Inside one tin pyxis was a rare archaeological treasure: five grey disc-shaped tablets stacked on top of each other like Mentos. Despite having spent 2120 or so years wrapped in dense marine flora on the seabed of the Baratti Gulf, the pyxis had remained water tight and the tablets were still intact. In 2010, scientists published the first DNA analysis on the tablets. They found evidence of a wide variety of plant matter — carrot, radish, parsley, celery, wild onion, cabbage, alfalfa, yarrow, hibiscus — in the pills, plants known from ancient sources to have been used for medicinal purposes. The still weren’t sure exactly what ailments the tablets would have been prescribed to cure, nor how they would have been taken by patients.
Now a team of Italian researchers has thinks they’ve found the answer: they were probably used as an eyewash. Archaeologists from the Archaeological Superintendence of Tuscany, chemists from the University of Pisa and evolutionary biologists from the University of Florence examined the components of samples taken from a broken tablet with a scanning electron microscope, X-ray spectroscopy, infrared spectroscopy, X-ray powder diffraction and gas chromatography/mass spectrometry. They found that the main inorganic element was zinc. Zinc compounds like hydrozincite (zinc hydroxycarbonate) and smithsonite (zin carbonate) make up 75% of the tablet. Silicon and iron are second and third with 9% and 5% respectively.

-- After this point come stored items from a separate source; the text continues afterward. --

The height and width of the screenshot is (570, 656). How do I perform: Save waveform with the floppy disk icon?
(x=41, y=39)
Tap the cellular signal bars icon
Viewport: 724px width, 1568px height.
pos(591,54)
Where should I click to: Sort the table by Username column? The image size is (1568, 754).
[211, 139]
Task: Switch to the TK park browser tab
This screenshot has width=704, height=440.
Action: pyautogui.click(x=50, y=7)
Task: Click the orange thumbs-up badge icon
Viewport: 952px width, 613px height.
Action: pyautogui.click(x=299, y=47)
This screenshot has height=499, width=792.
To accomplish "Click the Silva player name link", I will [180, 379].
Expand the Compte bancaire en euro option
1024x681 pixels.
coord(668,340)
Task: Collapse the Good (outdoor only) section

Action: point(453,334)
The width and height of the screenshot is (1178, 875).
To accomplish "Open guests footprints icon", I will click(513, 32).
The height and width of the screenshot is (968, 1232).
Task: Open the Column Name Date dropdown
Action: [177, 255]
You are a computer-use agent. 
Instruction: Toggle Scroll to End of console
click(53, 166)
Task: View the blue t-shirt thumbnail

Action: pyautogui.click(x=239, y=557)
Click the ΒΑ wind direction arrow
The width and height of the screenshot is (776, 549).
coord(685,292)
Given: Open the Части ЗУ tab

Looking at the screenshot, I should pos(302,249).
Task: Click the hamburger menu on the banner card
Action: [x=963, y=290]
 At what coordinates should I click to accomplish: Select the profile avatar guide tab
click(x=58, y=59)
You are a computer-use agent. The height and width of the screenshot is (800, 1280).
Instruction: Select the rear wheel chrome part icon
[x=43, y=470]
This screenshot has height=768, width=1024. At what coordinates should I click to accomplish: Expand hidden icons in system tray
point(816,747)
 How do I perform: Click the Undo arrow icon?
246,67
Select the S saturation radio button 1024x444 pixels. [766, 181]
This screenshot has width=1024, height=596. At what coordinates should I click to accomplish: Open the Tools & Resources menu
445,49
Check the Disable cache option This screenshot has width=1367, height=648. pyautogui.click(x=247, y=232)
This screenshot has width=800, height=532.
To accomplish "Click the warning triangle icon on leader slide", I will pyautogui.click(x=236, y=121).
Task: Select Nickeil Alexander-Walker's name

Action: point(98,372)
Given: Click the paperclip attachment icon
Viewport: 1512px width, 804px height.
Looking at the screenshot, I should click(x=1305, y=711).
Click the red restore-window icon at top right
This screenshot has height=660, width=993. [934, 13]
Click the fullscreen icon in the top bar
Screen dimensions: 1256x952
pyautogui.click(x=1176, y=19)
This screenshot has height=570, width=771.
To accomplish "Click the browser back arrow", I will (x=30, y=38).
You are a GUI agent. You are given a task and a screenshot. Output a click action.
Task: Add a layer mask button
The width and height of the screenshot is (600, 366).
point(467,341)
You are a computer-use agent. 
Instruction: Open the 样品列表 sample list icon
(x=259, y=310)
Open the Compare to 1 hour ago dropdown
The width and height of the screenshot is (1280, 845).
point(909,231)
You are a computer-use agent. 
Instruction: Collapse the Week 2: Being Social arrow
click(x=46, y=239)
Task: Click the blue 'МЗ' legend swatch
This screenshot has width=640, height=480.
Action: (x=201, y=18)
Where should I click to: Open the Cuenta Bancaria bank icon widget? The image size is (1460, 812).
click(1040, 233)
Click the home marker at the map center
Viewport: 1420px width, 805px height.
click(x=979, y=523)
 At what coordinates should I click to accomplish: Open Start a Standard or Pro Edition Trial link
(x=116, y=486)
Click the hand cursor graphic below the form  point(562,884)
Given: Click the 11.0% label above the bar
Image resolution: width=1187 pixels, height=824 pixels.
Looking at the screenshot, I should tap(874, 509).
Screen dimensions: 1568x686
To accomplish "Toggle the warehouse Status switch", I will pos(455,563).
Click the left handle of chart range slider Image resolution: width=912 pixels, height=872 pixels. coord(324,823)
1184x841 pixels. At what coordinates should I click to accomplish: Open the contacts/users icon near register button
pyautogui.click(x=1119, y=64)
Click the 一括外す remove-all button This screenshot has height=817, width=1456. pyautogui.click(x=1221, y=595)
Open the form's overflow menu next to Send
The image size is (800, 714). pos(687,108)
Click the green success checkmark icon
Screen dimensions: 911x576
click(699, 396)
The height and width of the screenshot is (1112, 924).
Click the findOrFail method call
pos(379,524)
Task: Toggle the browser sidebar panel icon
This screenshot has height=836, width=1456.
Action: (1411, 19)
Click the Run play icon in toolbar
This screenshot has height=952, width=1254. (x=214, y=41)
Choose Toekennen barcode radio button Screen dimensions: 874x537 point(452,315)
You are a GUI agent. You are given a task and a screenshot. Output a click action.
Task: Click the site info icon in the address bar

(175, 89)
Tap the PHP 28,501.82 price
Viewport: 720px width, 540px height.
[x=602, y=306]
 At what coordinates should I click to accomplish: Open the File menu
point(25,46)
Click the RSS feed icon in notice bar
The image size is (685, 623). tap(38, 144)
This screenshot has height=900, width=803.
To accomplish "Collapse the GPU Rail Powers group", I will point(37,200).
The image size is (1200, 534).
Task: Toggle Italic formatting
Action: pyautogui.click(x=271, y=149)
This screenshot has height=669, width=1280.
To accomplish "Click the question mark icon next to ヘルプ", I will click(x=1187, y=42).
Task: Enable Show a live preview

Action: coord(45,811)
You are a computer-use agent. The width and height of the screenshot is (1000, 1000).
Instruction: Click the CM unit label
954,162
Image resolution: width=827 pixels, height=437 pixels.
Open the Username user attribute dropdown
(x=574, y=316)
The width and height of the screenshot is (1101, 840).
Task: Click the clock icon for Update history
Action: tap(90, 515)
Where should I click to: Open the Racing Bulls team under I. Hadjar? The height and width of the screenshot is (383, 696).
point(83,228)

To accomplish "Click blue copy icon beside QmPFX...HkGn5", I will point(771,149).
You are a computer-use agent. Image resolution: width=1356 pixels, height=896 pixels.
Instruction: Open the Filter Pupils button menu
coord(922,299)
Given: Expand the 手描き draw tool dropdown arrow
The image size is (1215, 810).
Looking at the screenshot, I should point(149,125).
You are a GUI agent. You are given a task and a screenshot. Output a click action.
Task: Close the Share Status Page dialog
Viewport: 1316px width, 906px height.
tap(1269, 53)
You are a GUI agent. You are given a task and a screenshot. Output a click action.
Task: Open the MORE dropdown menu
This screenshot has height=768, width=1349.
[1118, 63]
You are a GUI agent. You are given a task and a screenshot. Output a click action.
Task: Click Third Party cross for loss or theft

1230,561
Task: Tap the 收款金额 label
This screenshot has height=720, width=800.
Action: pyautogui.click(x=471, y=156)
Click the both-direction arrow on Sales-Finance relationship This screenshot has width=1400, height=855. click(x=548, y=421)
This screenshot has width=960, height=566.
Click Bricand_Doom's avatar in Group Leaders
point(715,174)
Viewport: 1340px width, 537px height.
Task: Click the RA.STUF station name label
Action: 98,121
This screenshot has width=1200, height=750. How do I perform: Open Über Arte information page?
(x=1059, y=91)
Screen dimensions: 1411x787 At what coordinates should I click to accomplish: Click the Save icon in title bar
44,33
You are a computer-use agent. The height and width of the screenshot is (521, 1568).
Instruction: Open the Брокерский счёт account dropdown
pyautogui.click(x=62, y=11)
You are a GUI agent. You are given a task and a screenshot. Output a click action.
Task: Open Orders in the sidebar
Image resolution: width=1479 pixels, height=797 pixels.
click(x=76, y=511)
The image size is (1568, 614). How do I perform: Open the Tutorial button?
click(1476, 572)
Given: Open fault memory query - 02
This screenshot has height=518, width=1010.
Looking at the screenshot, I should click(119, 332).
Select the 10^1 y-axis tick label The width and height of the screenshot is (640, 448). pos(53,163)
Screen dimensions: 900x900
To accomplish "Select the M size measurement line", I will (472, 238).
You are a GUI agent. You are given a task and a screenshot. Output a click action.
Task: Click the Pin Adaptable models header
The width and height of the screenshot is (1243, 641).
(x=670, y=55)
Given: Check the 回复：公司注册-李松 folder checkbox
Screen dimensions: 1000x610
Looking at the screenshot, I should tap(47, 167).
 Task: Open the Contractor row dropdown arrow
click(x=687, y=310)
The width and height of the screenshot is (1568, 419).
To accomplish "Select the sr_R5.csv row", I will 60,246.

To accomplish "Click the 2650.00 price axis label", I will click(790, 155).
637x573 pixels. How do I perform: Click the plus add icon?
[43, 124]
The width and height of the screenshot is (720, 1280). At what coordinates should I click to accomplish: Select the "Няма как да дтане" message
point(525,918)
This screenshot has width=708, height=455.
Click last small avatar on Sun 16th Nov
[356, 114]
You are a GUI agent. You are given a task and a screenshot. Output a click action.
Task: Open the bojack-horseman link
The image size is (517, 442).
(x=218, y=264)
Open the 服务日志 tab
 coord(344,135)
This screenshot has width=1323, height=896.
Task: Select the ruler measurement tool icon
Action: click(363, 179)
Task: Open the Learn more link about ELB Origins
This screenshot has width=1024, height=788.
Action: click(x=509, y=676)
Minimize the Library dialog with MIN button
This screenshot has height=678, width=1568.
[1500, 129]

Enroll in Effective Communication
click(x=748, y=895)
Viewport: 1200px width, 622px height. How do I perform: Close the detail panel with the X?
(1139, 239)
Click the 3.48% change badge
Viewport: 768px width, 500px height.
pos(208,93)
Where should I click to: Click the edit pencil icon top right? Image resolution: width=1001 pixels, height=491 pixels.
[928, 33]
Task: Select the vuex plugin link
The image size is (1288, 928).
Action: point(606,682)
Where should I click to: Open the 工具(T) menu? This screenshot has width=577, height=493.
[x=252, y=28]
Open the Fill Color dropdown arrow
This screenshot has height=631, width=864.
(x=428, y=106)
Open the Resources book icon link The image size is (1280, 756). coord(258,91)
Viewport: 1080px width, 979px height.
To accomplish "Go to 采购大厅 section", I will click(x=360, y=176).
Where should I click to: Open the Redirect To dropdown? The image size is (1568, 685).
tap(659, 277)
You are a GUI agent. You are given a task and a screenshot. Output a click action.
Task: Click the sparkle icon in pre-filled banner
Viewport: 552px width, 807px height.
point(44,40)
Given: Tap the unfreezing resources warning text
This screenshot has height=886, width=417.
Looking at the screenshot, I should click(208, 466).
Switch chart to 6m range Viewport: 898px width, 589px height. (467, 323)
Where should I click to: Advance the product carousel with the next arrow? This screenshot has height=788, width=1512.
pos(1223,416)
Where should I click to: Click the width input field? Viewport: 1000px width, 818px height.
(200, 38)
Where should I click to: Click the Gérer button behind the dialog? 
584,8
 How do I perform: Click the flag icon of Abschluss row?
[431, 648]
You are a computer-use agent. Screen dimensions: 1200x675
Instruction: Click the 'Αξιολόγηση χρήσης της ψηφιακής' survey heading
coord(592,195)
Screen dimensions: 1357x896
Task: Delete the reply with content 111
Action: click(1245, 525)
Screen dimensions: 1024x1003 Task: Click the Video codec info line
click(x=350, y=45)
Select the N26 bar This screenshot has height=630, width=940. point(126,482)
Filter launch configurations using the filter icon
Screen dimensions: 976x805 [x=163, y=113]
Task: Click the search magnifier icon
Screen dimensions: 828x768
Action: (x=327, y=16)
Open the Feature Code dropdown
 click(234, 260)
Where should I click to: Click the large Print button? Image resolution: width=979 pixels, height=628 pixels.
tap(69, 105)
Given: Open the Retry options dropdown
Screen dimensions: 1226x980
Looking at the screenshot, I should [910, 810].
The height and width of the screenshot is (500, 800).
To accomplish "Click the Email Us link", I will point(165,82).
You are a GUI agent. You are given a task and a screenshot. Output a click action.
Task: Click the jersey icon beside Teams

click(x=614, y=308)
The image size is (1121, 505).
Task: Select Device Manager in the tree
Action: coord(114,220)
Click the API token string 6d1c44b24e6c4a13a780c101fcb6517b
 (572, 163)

Organic components identified include starches that show evidence of having been cooked, animal lipids, vegetal lipids, beeswax, pine resin, 53 kinds of pollen and trace amounts of vegetal charcoal. Most of the pollen, 40%, was olive pollen. The runner-up with 13% was wheat. There were also some linen fibers, more of them on the outer part of the sample than the inner which could be the remnants of fabric used to wrap the pills. Any fabric that might have been cradling the tablets has decayed, but you can still see a texture on the outside of one that looks like the imprint of a textile.
The high zinc content suggests an ocular purpose for this remarkably complex medicine. Pliny the Elder and Greek physician Pedanius Dioscorides both mention that zinc oxide was collected from the walls of furnaces used during copper casting and then used in medication for the eyes and skin. The large, round shape of the tablets — they’re 3-4 centimeters in diameter and half a centimeter thick — also indicate they were used for eye treatment. The Latin word for eyewash is collyrium, derived from the Greek word κoλλυρα which means “small round loaves,” a pretty dead-on accurate description of the shipwreck tablets.
As for how these pastilles would have been applied to the eye, that’s where the beeswax comes in. The pills were probably melted and the resulting unguent applied to the ailing eye.